State of democracy

Published June 26, 2018
The writer is author of Brokering Peace in Nuclear Environments: U.S. Crisis Management in South Asia (Stanford University Press, 2018).
The writer is author of Brokering Peace in Nuclear Environments: U.S. Crisis Management in South Asia (Stanford University Press, 2018).

THE elections are upon us. The campaign season is under way, as is endless punditry. All important and fascinating — but coming at the cost of the only question that really matters beyond elections: what does all this mean for the country?

Pakistan is approaching its second successive democratic transition. The data point is important. For long, there has been an argument that consolidating democracy here requires three to four successive terms of civilian rule. The logic flows directly from the theory of democratic consolidation which highlights uninterrupted rule by legitimately elected governments as an indicator of the strength of democracy in a country. The premise: as democratic transitions become more predictable and stable, undemocratic governance options become unrealistic and obsolete; people and politicians generate greater trust in the sanctity and fairness of the democratic system; and crucially, the system begins to sift out the corrupt and incompetent and, instead, rewards those willing to move beyond short-term selfish interests. Upshot: improved governance and economic performance.

Put the theory to the test and you’ll find mixed empirical evidence.

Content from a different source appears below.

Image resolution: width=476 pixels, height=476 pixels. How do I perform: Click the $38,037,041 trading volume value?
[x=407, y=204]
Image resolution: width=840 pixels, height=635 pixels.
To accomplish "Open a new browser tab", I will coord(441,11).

There are countries whose experience conforms but others where merely democratic continuity didn’t translate into appreciably better governance outcomes. The probability of success tends to be linked to two factors: (i) democratically elected governments, no matter how poorly performing, are accepted as the only game in town. Undemocratic choices or influences are no longer considered viable; and (ii) on-time democratic transitions become predictable and do not end up in witch hunts against the losing side in polls.

Neither holds up in Pakistan’s case. Ever since the Panama crisis escalated, the belief has been that non-political forces are directly or indirectly gaming the political system. From the theory’s perspective, the problem is neither that a sitting prime minister was ousted — in a parliamentary system, an in-house change doesn’t necessarily qualify as an interruption of the system — nor that conspiracy theories make it impossible to determine what really is happening. The real issue is the belief itself that institutions other than parliament wield the leverage to disrupt the organic political process and orchestrate political outcomes. The Nawaz Sharif-establishment duel has led to this belief. There has been an aura of uncertainty. While it seems more and more likely that polls will take place on time, this hasn’t been a foregone conclusion.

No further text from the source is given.